He made a profit of over 33,000 francs.
The Office of the Attorney General of Switzerland sentenced him to a conditional fine for multiple counts of insider trading and confiscated the profits.
Insider trading is prohibited. Anyone who has access to confidential information and could make a lot of money from it knows this. Insider trading is when someone buys or sells shares or other securities because they have secret knowledge - or good reason to hope for a price movement.
A banker at St. Galler Kantonalbank nevertheless entered into such a transaction. This is revealed in a summary penalty order from the Office of the Attorney General, which blue News was able to view. In 2023, the man had access to an internal banking system in which planned major purchases and sales of shares were listed.
Among other things, he knew in which months extensive transactions involving shares in the Basel-based pharmaceutical company Idorsia and the Schaffhausen-based industrial group Georg Fischer were planned.
In the case of last year's stock market star Idorsia, for example, it was stipulated that around 650,000 shares were to be acquired by the end of May 2023 at the latest. At Georg Fischer, for example, around 450,000 shares were to be purchased by November 8, 2023 at the latest. Some of these transactions were carried out by the banker himself, others by team colleagues.
He gambled privately before wholesaling at the company's expense
However, the banker did not only trade professionally: even before the planned bank transactions, he logged into his personal account at Swissquote. Among other things, he purchased "call options" on Idorsia shares there. Such stock market products entitle the holder to buy the share at a predetermined price and are a bet on rising prices.
The banker bought 100 call options at CHF 0.87 each with an exercise price of CHF 7.60 and a term until June 2023. The options gave him the right to purchase 100 shares at this price - regardless of the actual share price. He also carried out similar transactions with Georg Fischer shares.
According to the Office of the Attorney General of Switzerland, the banker had good reason to believe that the planned large-scale transactions were highly likely to have a significant impact on the share price.

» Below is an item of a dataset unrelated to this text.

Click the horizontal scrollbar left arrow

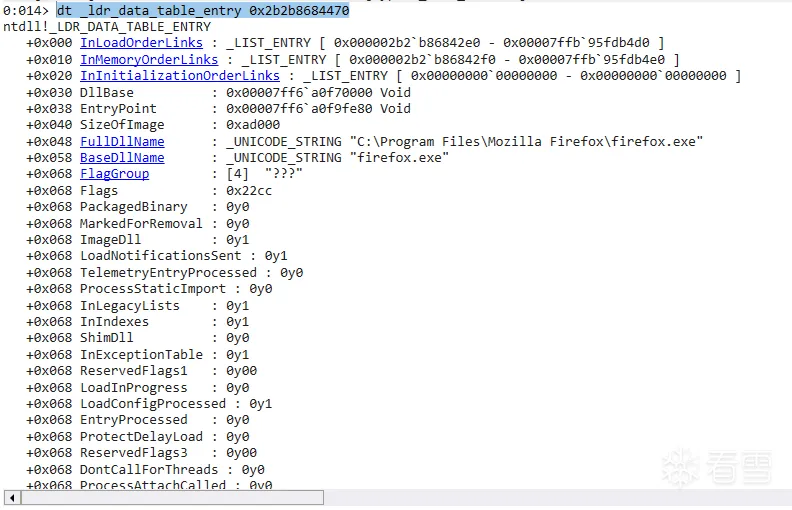point(11,497)
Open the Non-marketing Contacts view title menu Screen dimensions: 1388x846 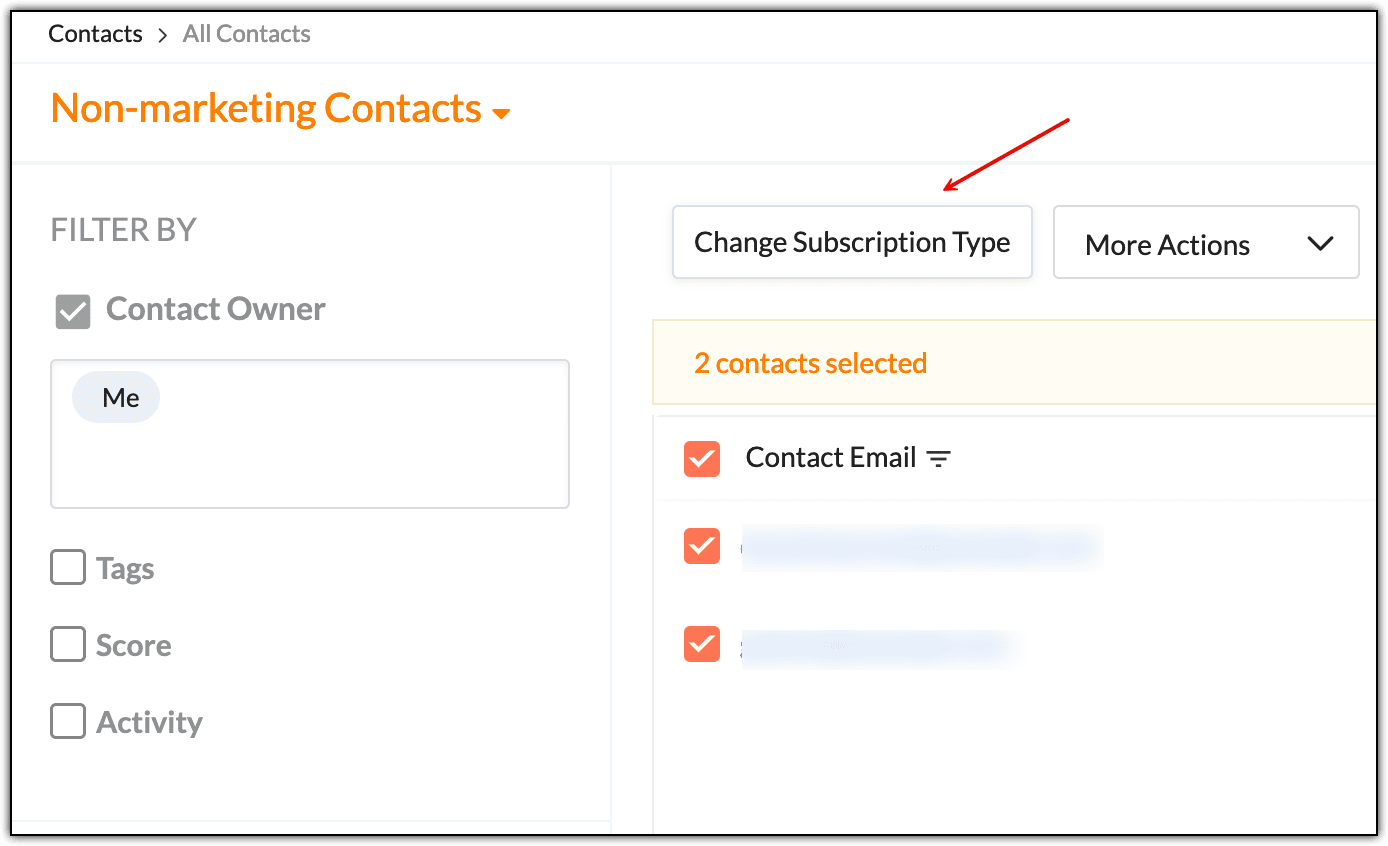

This expectation was fulfilled: Idorsia's share price rose by more than ten percent in June 2023.
The banker thus made a whopping net profit of CHF 33,095.45 from the private transactions.
Banker is sentenced, profit is confiscated
However, he was not allowed to keep this amount. It is not clear from the penalty order how the case came to light. One thing is clear: In April 2024, the banker fully confessed. He cooperated with the authorities and, according to the Office of the Attorney General, showed insight and remorse.
The sentence was correspondingly lenient. He received a fine of 90 daily rates of CHF 640 each for multiple exploitations of insider information. He only has to pay these 57,600 francs if he commits another offense during the two-year probation period. However, he must pay a fine of 2,000 francs. He will also have to pay CHF 3,000 in legal costs.
The unlawfully obtained profit is also gone: the banker transferred this to the cantonal bank before the conviction, with the note "Compliance violation". The bank intends to forward the amount to the Federal Treasury after the conviction becomes final.
Banker no longer works for Kantonalbank
The case also had professional consequences: The banker no longer works at St. Galler Kantonalbank, as its media spokeswoman Jolanda Meyer reported on request.
The case of the St. Gallen banker is not an isolated incident: insider trading has increasingly become the focus of the authorities in Switzerland in recent years. The reason for this is that better monitoring systems and stricter reporting obligations are bringing more cases to light. As a result, bankers are less and less able to hide lucrative insider trading under the guise of "personal responsibility".
St. Galler Kantonalbank emphasizes that it informs its employees about the applicable regulatory and criminal law requirements by means of internal directives, training and targeted instructions. Additional training courses are available for certain specialist departments. The regulations and organization in the area of insider trading are in line with the industry and effective, according to the spokeswoman.